Thursday 28 February 2019

Thirty-One Chickens


'That lady has thirty-one chickens!' the cashier tells me. She points and I look towards the exit, to where the automatic doors slide apart to release a woman pushing a trolley laden with planks. 'She's building a coop for them.'

'I thought that was illegal.'

'Anyone can build a coop for their chickens,' she tells me. 'I have chickens too.'

'I mean I thought it was illegal to have so many.' I try to remember how many chickens Byron has in his own back garden. 'I thought there was some city law preventing anyone keeping more than eight.'

'There is,' she says. 'That lady lives outside of the city, so she has thirty-one.'

'Wow,' I say, submitting my purchases to the cashier's scanner - a new air filter for the lawnmower and a bottle of oil for the chainsaw.

The farm on which I grew up, the one upon which they eventually built the set for Teletubbies, was next to a chicken farm, and Paul, who lived on that chicken farm was my best friend at school. There were seventy-five thousand chickens on his farm, and I recall the figure because he reminded us of it from time to time; and apparently he reminded Tom Mahon of the statistic with such frequency that Tom often referred to him as Seventy-Five Thousand Chickens by way of a nickname.

'Do you live on Corinne?' I ask the cashier. I notice that she's actually sort of foxy, an older Latina with beautiful grey hair, and I realise that my question probably sounds like a come on.

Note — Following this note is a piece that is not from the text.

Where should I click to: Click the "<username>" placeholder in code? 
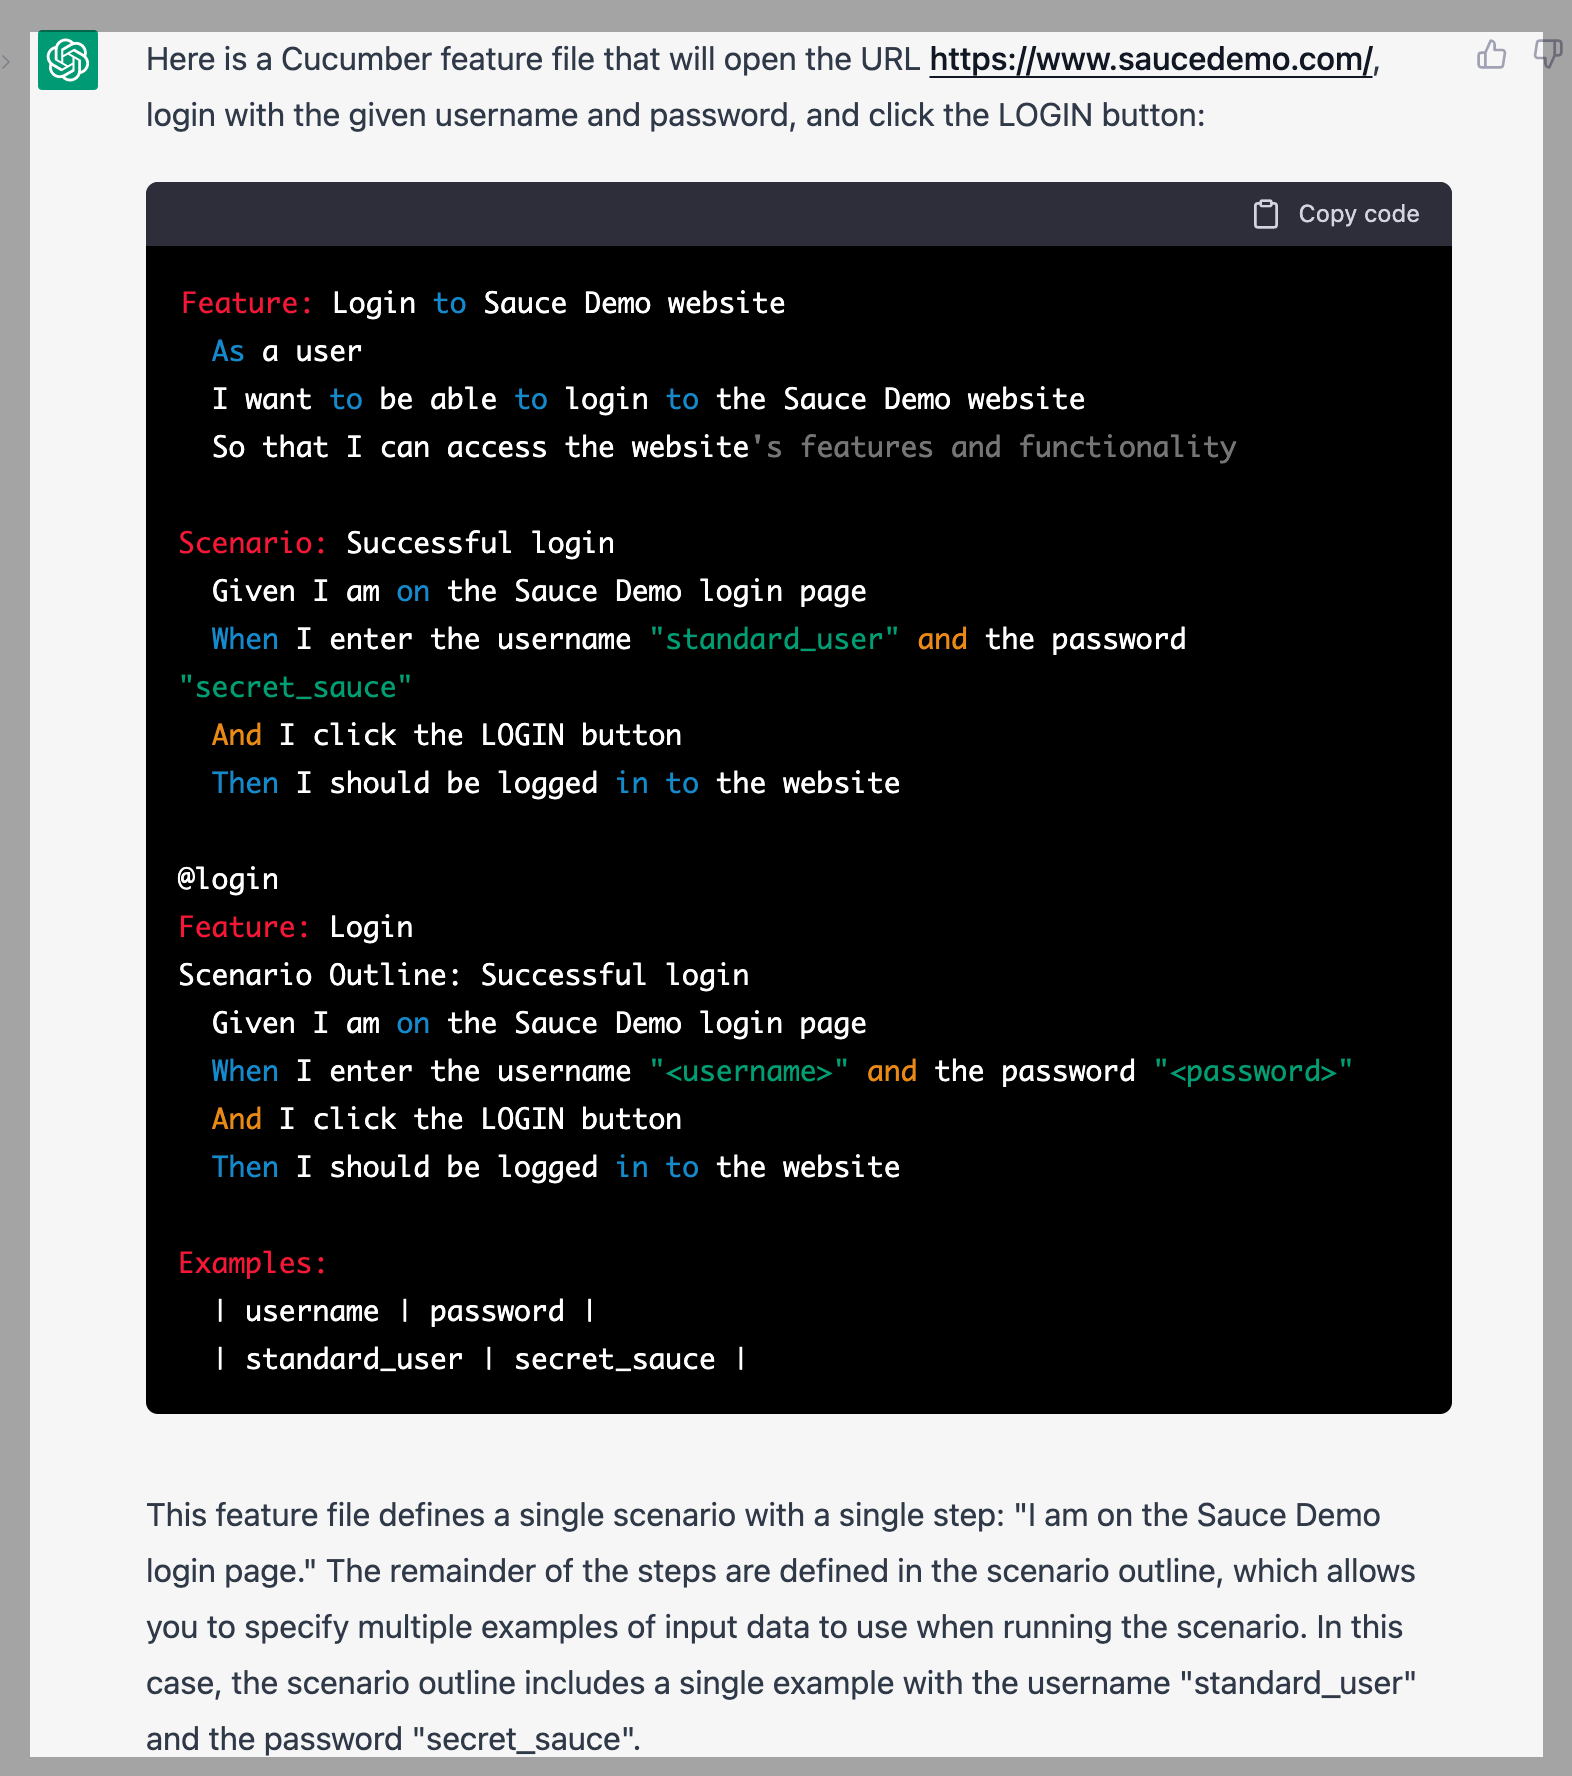pos(749,1071)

Maybe I could stop by a little later…

'I always used to go past this house with chickens out in the back garden,' I tell her with increased urgency. 'I just meant that I wondered if that was you, as you have chickens.'

'I know that house,' she tells me with some caution, although maybe it's my imagination. 'I live over that way. Is it Sumner? On the corner?'

'Yes, on the corner. I think it's the last one before you get to Eisenhauer. Anyway, the chickens haven't been there recently,' I add, now wondering why the hell I mentioned it in the first place.

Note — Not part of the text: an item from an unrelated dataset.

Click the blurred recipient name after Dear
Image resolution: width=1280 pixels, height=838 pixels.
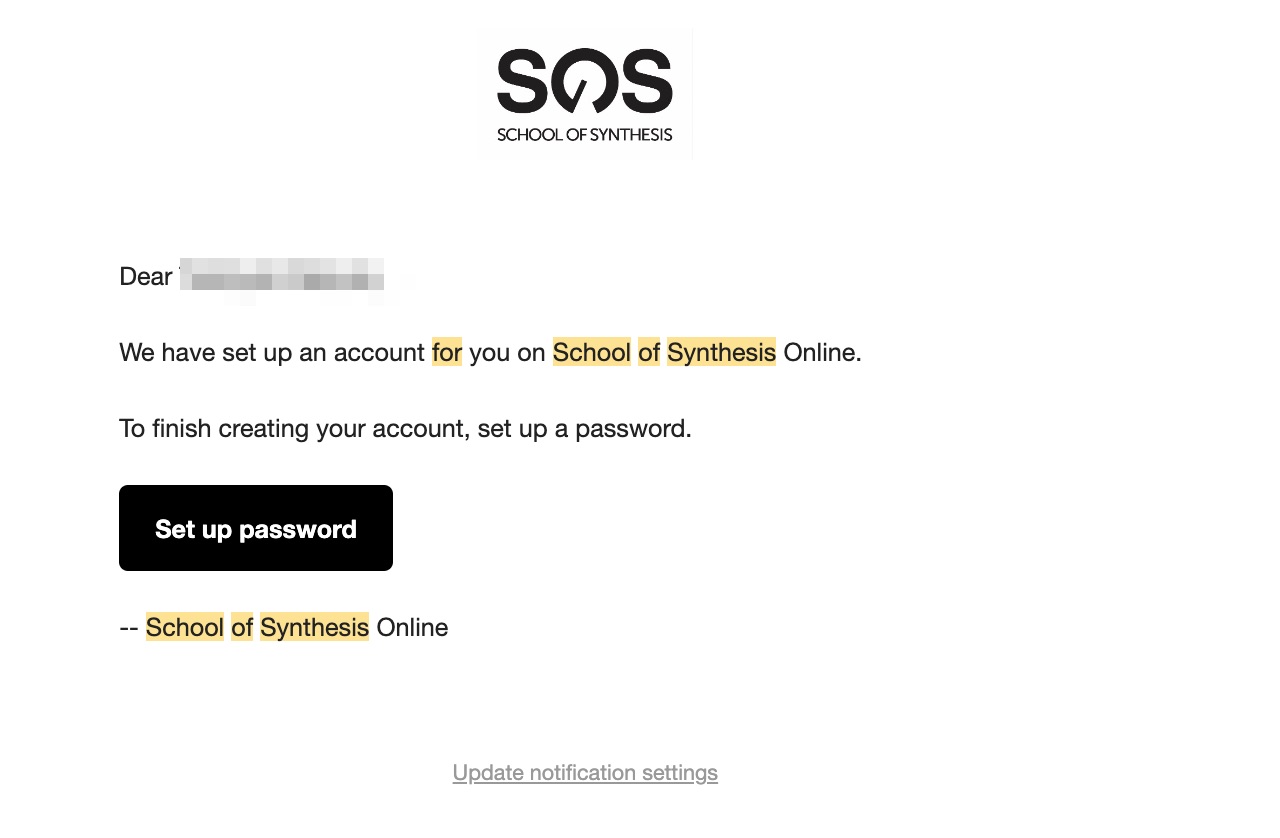285,277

'I know the house you mean. That will be $17.82.'

I try to remember whether I insert my card into the slot or slide it down the thing at the side. Whichever one I do, the display always seems to tell me I should have done the other one.

'A lot of people keep chickens,' the cashier adds. 'My neighbour - he had chickens too.'

Do I want cash, yes or no…

'Well, they were all males so they weren't chickens. They were roosters.'

'Ouch,' I say. 'I hope he enjoyed getting up early in the morning.'

'Isn't that funny,' the woman says thoughtfully.

'I guess he didn't need the eggs,' I say, noticing how I now remind myself of some old boy, one lame observation after another.

'Only one reason a man keeps just roosters,' the woman says. She scowls lightly.

'Ewww,' I say as the penny drops.

I leave with my air filter and my oil in a grey polythene bag. I think of the dead bull terrier I once found in a cardboard box on the Holbrook Road. I called animal control. They said it was probably the collateral from some illegal dog fight, probably dumped.

So that turned dark pretty quickly, as the saying goes.